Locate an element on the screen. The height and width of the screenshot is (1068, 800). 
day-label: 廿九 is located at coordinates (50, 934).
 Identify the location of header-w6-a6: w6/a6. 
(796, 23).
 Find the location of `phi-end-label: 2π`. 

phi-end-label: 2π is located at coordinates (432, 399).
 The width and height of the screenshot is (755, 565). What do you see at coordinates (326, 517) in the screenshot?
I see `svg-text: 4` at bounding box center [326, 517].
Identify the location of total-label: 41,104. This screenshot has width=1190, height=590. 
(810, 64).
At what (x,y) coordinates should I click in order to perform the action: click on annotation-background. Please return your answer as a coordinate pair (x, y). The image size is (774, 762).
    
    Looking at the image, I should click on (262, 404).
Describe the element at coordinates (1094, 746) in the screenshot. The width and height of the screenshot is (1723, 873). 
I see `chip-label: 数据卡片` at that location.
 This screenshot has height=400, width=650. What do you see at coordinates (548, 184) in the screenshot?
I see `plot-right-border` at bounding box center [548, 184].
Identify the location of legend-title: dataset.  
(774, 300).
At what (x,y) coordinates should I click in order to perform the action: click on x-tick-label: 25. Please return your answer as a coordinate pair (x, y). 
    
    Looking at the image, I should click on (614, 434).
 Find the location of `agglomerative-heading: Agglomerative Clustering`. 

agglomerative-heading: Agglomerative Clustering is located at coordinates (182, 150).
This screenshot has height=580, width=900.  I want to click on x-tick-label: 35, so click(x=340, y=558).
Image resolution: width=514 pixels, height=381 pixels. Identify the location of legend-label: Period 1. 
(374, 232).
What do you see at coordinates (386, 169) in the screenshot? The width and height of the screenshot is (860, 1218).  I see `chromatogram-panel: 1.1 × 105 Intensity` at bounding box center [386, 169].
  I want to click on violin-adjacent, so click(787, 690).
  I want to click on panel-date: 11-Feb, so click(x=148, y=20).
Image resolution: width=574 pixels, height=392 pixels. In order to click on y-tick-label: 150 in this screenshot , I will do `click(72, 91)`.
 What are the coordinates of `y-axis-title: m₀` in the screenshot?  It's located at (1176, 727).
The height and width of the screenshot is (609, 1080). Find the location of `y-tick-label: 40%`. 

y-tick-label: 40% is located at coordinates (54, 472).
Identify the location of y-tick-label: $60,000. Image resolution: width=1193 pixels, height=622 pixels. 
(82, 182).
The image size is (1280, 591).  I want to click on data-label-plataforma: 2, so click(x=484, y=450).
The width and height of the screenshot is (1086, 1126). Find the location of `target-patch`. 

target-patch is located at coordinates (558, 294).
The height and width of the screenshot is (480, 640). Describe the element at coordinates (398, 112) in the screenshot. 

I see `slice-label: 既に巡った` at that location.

* How to complete this task
Rewrite the lines of the records above as a numbered list, dropping any blank lines.

* Answer
1. Locate an element on the screen. The height and width of the screenshot is (1068, 800). 
2. day-label: 廿九 is located at coordinates (50, 934).
3.  Identify the location of header-w6-a6: w6/a6. 
4. (796, 23).
5.  Find the location of `phi-end-label: 2π`. 
6. phi-end-label: 2π is located at coordinates (432, 399).
7.  The width and height of the screenshot is (755, 565). What do you see at coordinates (326, 517) in the screenshot?
8. I see `svg-text: 4` at bounding box center [326, 517].
9. Identify the location of total-label: 41,104. This screenshot has width=1190, height=590. 
10. (810, 64).
11. At what (x,y) coordinates should I click in order to perform the action: click on annotation-background. Please return your answer as a coordinate pair (x, y). The image size is (774, 762).
12.     Looking at the image, I should click on (262, 404).
13. Describe the element at coordinates (1094, 746) in the screenshot. The width and height of the screenshot is (1723, 873). 
14. I see `chip-label: 数据卡片` at that location.
15.  This screenshot has height=400, width=650. What do you see at coordinates (548, 184) in the screenshot?
16. I see `plot-right-border` at bounding box center [548, 184].
17. Identify the location of legend-title: dataset.  
18. (774, 300).
19. At what (x,y) coordinates should I click in order to perform the action: click on x-tick-label: 25. Please return your answer as a coordinate pair (x, y). 
20.     Looking at the image, I should click on (614, 434).
21.  Find the location of `agglomerative-heading: Agglomerative Clustering`. 
22. agglomerative-heading: Agglomerative Clustering is located at coordinates (182, 150).
23. This screenshot has height=580, width=900.  I want to click on x-tick-label: 35, so click(x=340, y=558).
24. Image resolution: width=514 pixels, height=381 pixels. Identify the location of legend-label: Period 1. 
25. (374, 232).
26. What do you see at coordinates (386, 169) in the screenshot? The width and height of the screenshot is (860, 1218).  I see `chromatogram-panel: 1.1 × 105 Intensity` at bounding box center [386, 169].
27.   I want to click on violin-adjacent, so click(787, 690).
28.   I want to click on panel-date: 11-Feb, so click(x=148, y=20).
29. Image resolution: width=574 pixels, height=392 pixels. In order to click on y-tick-label: 150 in this screenshot , I will do `click(72, 91)`.
30.  What are the coordinates of `y-axis-title: m₀` in the screenshot?  It's located at (1176, 727).
31. The height and width of the screenshot is (609, 1080). Find the location of `y-tick-label: 40%`. 
32. y-tick-label: 40% is located at coordinates (54, 472).
33. Identify the location of y-tick-label: $60,000. Image resolution: width=1193 pixels, height=622 pixels. 
34. (82, 182).
35. The image size is (1280, 591).  I want to click on data-label-plataforma: 2, so click(x=484, y=450).
36. The width and height of the screenshot is (1086, 1126). Find the location of `target-patch`. 
37. target-patch is located at coordinates (558, 294).
38. The height and width of the screenshot is (480, 640). Describe the element at coordinates (398, 112) in the screenshot. 
39. I see `slice-label: 既に巡った` at that location.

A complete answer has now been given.